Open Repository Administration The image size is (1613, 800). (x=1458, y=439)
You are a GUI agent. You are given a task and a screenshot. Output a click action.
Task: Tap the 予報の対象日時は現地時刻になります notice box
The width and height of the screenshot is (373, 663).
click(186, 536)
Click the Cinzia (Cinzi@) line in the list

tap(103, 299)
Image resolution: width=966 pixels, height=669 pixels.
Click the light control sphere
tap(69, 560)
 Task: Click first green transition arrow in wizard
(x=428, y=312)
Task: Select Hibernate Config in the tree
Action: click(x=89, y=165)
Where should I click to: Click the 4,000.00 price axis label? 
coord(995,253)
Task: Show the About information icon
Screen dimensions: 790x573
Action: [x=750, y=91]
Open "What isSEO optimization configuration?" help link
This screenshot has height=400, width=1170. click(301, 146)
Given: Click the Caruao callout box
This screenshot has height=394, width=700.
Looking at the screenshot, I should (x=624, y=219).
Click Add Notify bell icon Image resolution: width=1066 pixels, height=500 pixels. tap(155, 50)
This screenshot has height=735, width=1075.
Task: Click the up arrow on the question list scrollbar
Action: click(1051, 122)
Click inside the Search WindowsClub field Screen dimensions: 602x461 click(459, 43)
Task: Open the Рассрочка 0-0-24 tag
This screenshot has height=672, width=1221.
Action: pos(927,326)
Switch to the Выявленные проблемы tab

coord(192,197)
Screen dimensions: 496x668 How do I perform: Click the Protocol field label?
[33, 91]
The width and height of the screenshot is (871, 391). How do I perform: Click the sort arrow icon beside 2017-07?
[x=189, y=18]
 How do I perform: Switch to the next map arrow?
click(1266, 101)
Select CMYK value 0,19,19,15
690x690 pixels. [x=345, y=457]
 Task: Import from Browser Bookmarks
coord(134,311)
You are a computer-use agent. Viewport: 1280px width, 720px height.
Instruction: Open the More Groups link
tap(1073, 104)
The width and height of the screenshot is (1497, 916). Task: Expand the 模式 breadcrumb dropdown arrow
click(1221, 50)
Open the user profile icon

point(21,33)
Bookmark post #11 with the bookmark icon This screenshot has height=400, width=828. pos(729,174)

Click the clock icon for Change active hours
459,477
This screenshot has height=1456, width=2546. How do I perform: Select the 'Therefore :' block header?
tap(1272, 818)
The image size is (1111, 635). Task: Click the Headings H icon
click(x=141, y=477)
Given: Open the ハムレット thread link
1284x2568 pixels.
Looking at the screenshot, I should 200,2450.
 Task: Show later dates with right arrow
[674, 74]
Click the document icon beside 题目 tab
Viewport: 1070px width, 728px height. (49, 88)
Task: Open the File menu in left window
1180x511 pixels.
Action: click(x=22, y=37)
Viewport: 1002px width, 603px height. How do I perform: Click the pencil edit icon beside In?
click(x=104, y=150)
————
> _To do_:
With no alteration of any kind, give the data again in full.

> _Result below_:
Open Repository Administration The image size is (1613, 800). (x=1458, y=439)
You are a GUI agent. You are given a task and a screenshot. Output a click action.
Task: Tap the 予報の対象日時は現地時刻になります notice box
The width and height of the screenshot is (373, 663).
click(186, 536)
Click the Cinzia (Cinzi@) line in the list

tap(103, 299)
Image resolution: width=966 pixels, height=669 pixels.
Click the light control sphere
tap(69, 560)
 Task: Click first green transition arrow in wizard
(x=428, y=312)
Task: Select Hibernate Config in the tree
Action: click(x=89, y=165)
Where should I click to: Click the 4,000.00 price axis label? 
coord(995,253)
Task: Show the About information icon
Screen dimensions: 790x573
Action: [x=750, y=91]
Open "What isSEO optimization configuration?" help link
This screenshot has height=400, width=1170. click(301, 146)
Given: Click the Caruao callout box
This screenshot has height=394, width=700.
Looking at the screenshot, I should (x=624, y=219).
Click Add Notify bell icon Image resolution: width=1066 pixels, height=500 pixels. tap(155, 50)
This screenshot has height=735, width=1075.
Task: Click the up arrow on the question list scrollbar
Action: click(1051, 122)
Click inside the Search WindowsClub field Screen dimensions: 602x461 click(459, 43)
Task: Open the Рассрочка 0-0-24 tag
This screenshot has height=672, width=1221.
Action: pos(927,326)
Switch to the Выявленные проблемы tab

coord(192,197)
Screen dimensions: 496x668 How do I perform: Click the Protocol field label?
[33, 91]
The width and height of the screenshot is (871, 391). How do I perform: Click the sort arrow icon beside 2017-07?
[x=189, y=18]
 How do I perform: Switch to the next map arrow?
click(1266, 101)
Select CMYK value 0,19,19,15
690x690 pixels. [x=345, y=457]
 Task: Import from Browser Bookmarks
coord(134,311)
You are a computer-use agent. Viewport: 1280px width, 720px height.
Instruction: Open the More Groups link
tap(1073, 104)
The width and height of the screenshot is (1497, 916). Task: Expand the 模式 breadcrumb dropdown arrow
click(1221, 50)
Open the user profile icon

point(21,33)
Bookmark post #11 with the bookmark icon This screenshot has height=400, width=828. pos(729,174)

Click the clock icon for Change active hours
459,477
This screenshot has height=1456, width=2546. How do I perform: Select the 'Therefore :' block header?
tap(1272, 818)
The image size is (1111, 635). Task: Click the Headings H icon
click(x=141, y=477)
Given: Open the ハムレット thread link
1284x2568 pixels.
Looking at the screenshot, I should 200,2450.
 Task: Show later dates with right arrow
[674, 74]
Click the document icon beside 题目 tab
Viewport: 1070px width, 728px height. (49, 88)
Task: Open the File menu in left window
1180x511 pixels.
Action: click(x=22, y=37)
Viewport: 1002px width, 603px height. How do I perform: Click the pencil edit icon beside In?
click(x=104, y=150)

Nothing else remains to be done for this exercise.